Star Rating:

The Big Wedding

Director: Justin Zackham

Actors: Amanda Seyfried, Diane Keaton

Release Date: Monday 30th November -0001

Genre(s): Factual

Running time: USA minutes

Where to begin? Okay, deep breath... Diane Keaton and Robert De Niro used to be married, but they are now happily and civilly divorced, and De Niro has since remarried to Susan Sarandon. Keaton and De Niro have three lovely kids; the anxiety-ridden Katherine Heigl, the 29 year old virgin Topher Grace, and the adopted-from-Columbia Ben Barnes. Barnes is about to get married to Amanda Seyfried and under the watchful eye of Barnes' old-school Columbian birth-mother, Seyfried's right-wing racist parents, and their bible-bashing minister Robin Williams, he asks his parents to do him a favour. Just for the few days that everyone is in town, can Keaton and De Niro pretend they never got divorced and are still happily married? Simple! You got all that?

Yes, this is the kind of set-up that only exists in movies, featuring the kind of family that only exists in movies. English-born Barnes playing a Columbian with three different mothers? Grace is a handsome doctor who's waiting for love before having sex until he clamps eyes on Barnes' Columbian sister and promptly all ideas of chastity are thrown to the wind? The plot is a weave of the likes of The Birdcage and The Family Stone and countless other rom-coms you've seen that involve a family coming together for an event, and how writer/director Zackham managed to bag such an enviable cast can only be explained by some sort of blackmail.

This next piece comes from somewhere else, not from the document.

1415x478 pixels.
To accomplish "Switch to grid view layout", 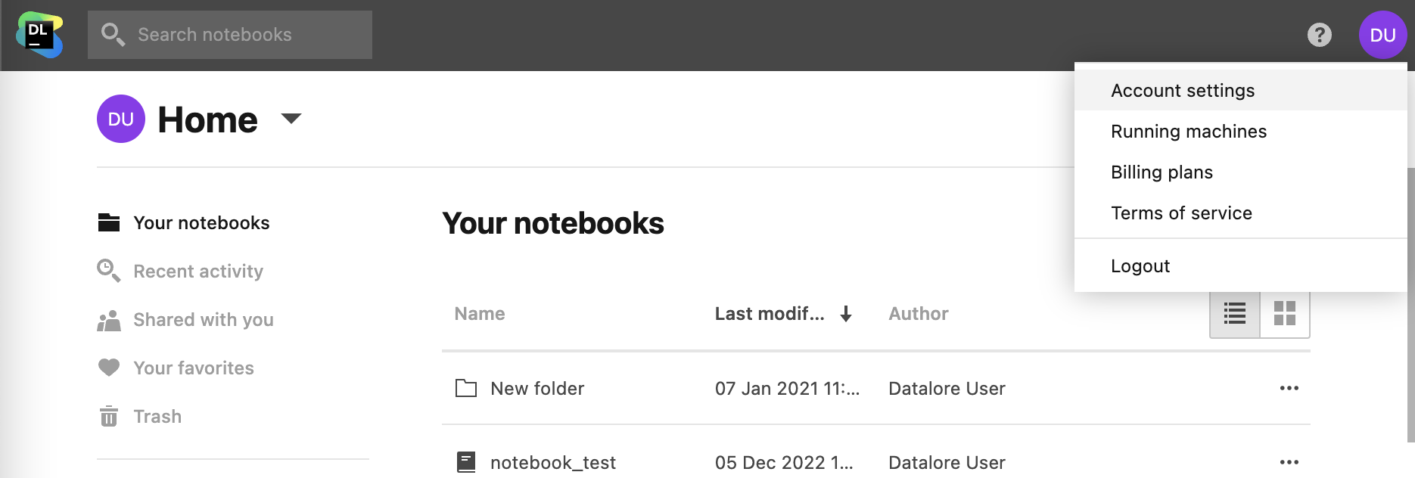I will point(1284,313).
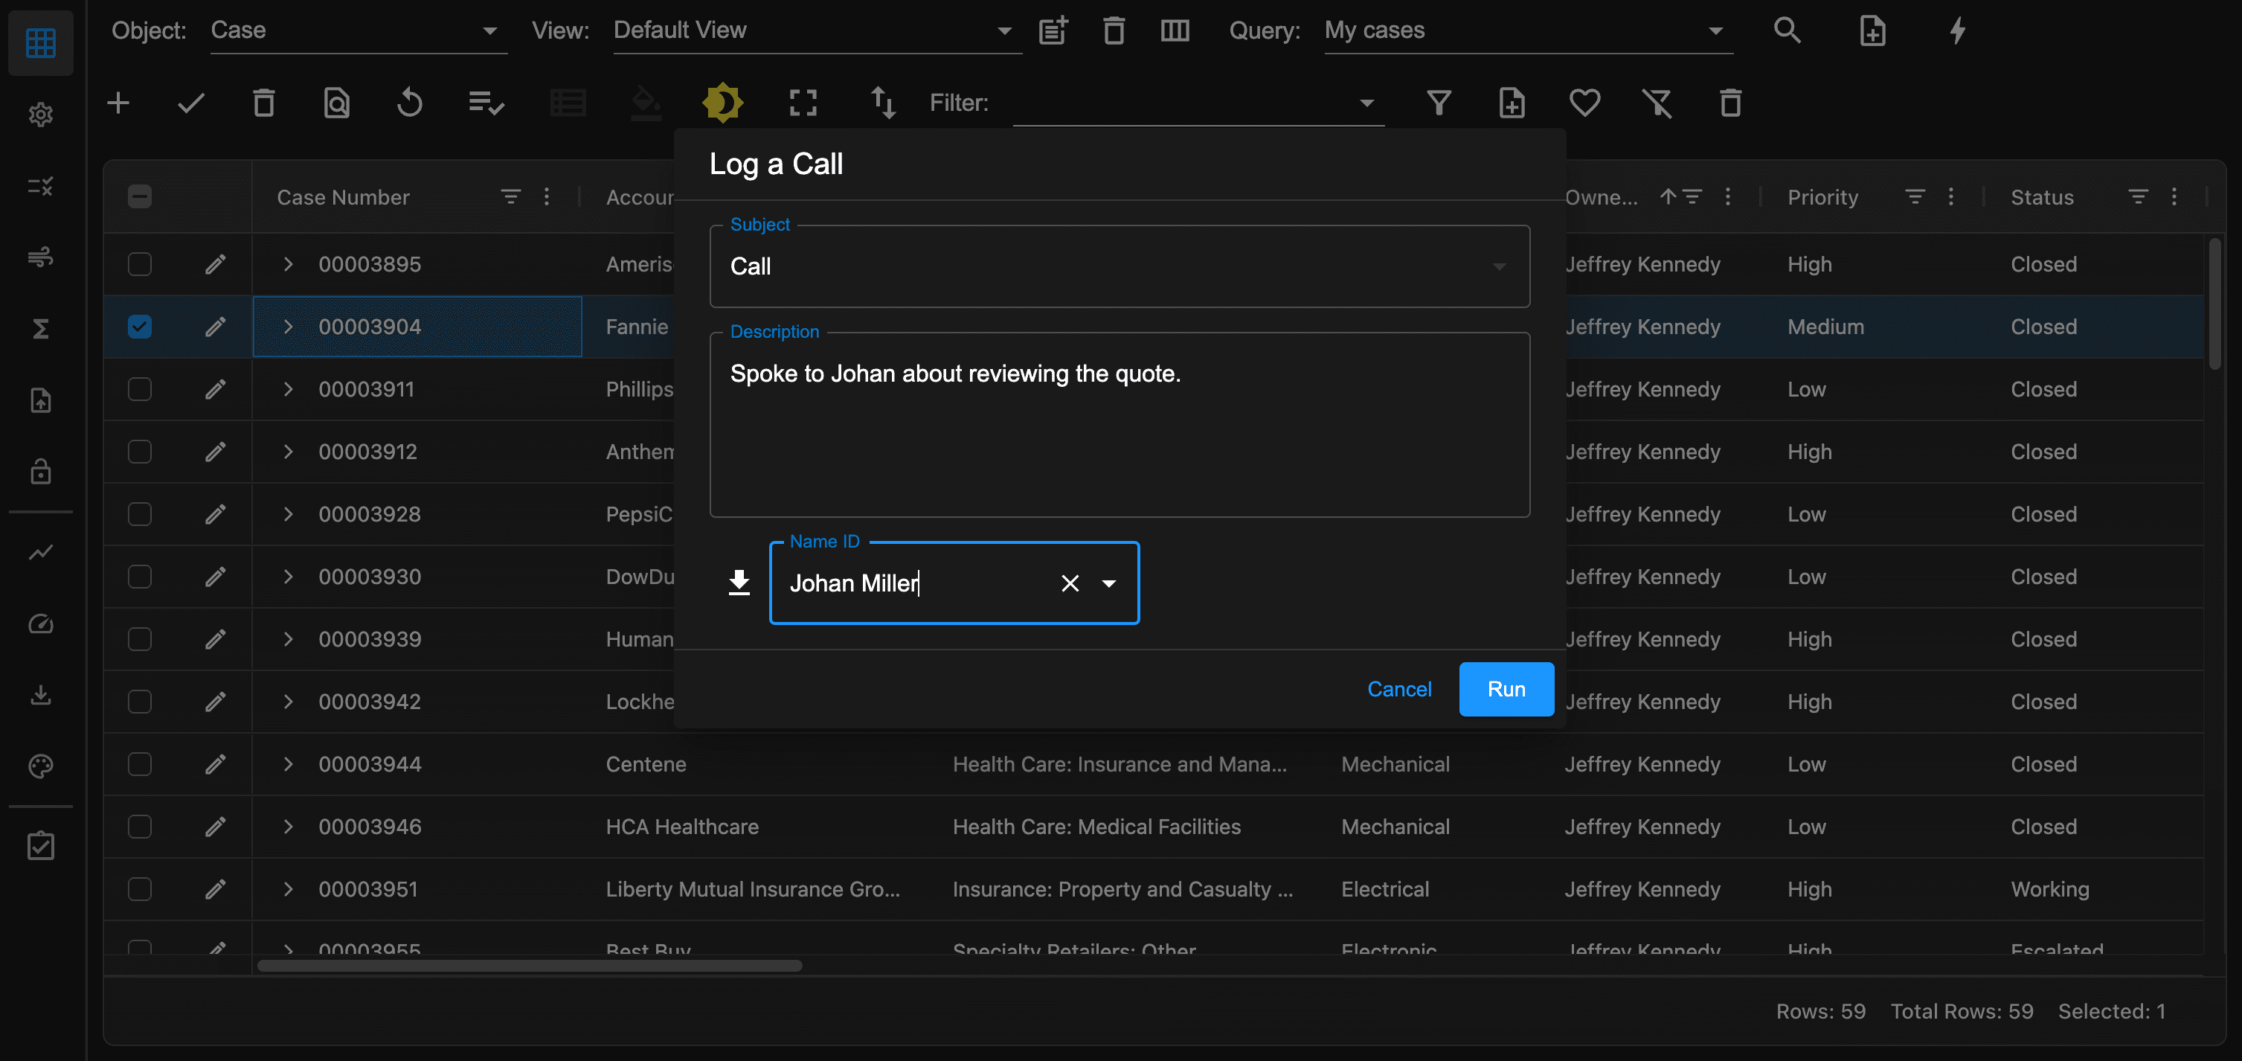The image size is (2242, 1061).
Task: Click the favorite heart filter icon
Action: point(1584,104)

It's not that the movie is bad; it's just that it's run-of-the-mill, so averag and so utterly forgettable. Just like its blandly blah title, The Big Wedding has no real surprises in store for us. Unless you consider some naughty language - De Niro says the C-Word! - and some mild conversations about sexual behaviour to be surprising.

Nobody here turns in a bad performance - in fact, Heigl and De Niro have some nice father/daughter scenes, and Williams does a far better job at being a funny priest here than he did in Licence To Wed - but even as you're watching the movie for the first time, the sense of déjà vu is painfully overpowering. It's a harmless rom-com that's not that funny or that romantic, only RSVP if you have nothing better to do that day.